Cross-Architecture Distillation Made Simple with Redundancy Suppression¶
Conference: ICCV 2025 arXiv: 2507.21844 Code: N/A Area: Model Compression Keywords: knowledge distillation, cross-architecture, redundancy suppression, feature decorrelation, CNN-ViT-MLP
TL;DR¶
This paper proposes RSD (Redundancy Suppression Distillation), which extracts architecture-agnostic knowledge via cross-architecture invariance maximization and feature decorrelation. Using a single simple RSD loss and a lightweight MLP decoupling module, RSD substantially outperforms OFA—the pioneering cross-architecture distillation method—on both CIFAR-100 and ImageNet-1k, while incurring only a fraction of OFA's parameter overhead.
Background & Motivation¶
Knowledge distillation (KD) aims to transfer the capabilities of a pretrained teacher model to a lightweight student model. Conventional KD predominantly operates within homogeneous architectures (e.g., CNN→CNN); however, with the emergence of ViTs, MLP-Mixers, and other novel architectures, cross-architecture knowledge distillation (CAKD) has become increasingly important, as the best-performing models are often unsuitable for direct deployment. → Core challenge: Heterogeneous features differ in dimensionality and exhibit distinct or even conflicting representational patterns; forcing a student to blindly absorb teacher features leads to performance degradation. → The pioneering method OFA requires architecture-specific projection modules (e.g., depthwise separable convolutions for CNNs, attention blocks for ViTs) to project features into an "architecture-agnostic" logit space, resulting in complex designs and substantial parameter overhead (the projector parameters are 3× the student's when distilling ConvNeXt-T→Swin-N). → Core insight of this paper: Complex projections are unnecessary; extracting common knowledge across heterogeneous representations can be achieved simply through redundancy suppression.
Method¶
Overall Architecture¶
RSD operates on the penultimate-layer embeddings of both teacher and student. After aligning dimensions via a lightweight AAD decoupling module, it computes a cross-architecture Pearson correlation matrix and applies the RSD loss. The total loss is \(\mathcal{L} = \mathcal{L}_{CE} + \lambda \mathcal{L}_{RSD}\). The AAD module is discarded after training, introducing no additional inference overhead.
Key Designs¶
-
Redundancy Suppression Distillation (RSD) Loss:
- Function: Extracts architecture-agnostic common knowledge from teacher and student representations.
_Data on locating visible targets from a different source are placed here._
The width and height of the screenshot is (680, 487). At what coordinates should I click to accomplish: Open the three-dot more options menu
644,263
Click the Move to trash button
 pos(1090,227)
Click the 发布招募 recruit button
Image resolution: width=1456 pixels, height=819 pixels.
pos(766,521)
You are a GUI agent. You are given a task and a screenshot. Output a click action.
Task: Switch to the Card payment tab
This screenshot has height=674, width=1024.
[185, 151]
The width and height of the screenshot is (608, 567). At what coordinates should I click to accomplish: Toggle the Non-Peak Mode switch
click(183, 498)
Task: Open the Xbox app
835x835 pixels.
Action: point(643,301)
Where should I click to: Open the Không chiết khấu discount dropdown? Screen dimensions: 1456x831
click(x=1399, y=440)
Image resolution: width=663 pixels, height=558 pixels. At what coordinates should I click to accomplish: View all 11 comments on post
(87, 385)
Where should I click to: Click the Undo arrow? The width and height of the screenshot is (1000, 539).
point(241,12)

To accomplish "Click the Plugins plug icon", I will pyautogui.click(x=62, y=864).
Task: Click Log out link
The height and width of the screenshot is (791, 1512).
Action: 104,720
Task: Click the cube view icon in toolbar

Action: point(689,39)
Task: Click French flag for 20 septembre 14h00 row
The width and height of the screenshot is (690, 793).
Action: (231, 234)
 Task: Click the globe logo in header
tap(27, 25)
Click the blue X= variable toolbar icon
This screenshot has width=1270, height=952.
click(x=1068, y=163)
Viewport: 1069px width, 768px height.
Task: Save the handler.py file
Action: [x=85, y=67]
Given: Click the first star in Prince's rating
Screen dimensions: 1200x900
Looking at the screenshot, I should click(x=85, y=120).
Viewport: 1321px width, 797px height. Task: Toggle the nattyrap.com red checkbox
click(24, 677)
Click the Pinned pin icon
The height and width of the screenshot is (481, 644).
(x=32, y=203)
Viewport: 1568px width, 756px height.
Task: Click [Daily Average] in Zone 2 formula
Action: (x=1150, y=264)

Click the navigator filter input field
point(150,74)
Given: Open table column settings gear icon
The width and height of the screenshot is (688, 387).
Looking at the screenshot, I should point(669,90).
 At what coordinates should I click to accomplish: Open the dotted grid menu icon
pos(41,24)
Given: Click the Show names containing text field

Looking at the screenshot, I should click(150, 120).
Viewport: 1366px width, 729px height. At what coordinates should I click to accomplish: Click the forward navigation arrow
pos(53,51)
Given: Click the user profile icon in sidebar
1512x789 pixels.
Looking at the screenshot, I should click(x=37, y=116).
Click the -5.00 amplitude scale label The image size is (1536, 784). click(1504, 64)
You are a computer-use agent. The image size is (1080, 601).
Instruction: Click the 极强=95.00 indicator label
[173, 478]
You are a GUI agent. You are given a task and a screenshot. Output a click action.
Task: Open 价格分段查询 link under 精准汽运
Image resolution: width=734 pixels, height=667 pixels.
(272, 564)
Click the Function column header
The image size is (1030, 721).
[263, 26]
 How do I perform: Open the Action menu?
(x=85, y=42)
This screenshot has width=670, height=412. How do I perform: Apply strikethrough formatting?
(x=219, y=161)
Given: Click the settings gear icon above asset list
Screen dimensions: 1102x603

- Mechanism: Constructs a Pearson correlation matrix \(\mathbf{P} \in \mathbb{R}^{D \times D}\) between teacher features \(\mathbf{z}^t\) and student features \(\mathbf{z}^s\), with the optimization target being the identity matrix \(\mathbf{T} = I\). (1) Diagonal elements → 1: maximizes cross-architecture invariance along matched dimensions (extracting common knowledge); (2) Off-diagonal elements → 0: decorrelates mutual information across different feature dimensions (suppressing redundant architecture-specific information). The loss is \(\mathcal{L}_{RSD} = d(\mathbf{P}(h(\mathbf{z}^s), \mathbf{z}^t), \mathbf{T})\), using MSE distance. The off-diagonal loss can be weighted by a coefficient κ.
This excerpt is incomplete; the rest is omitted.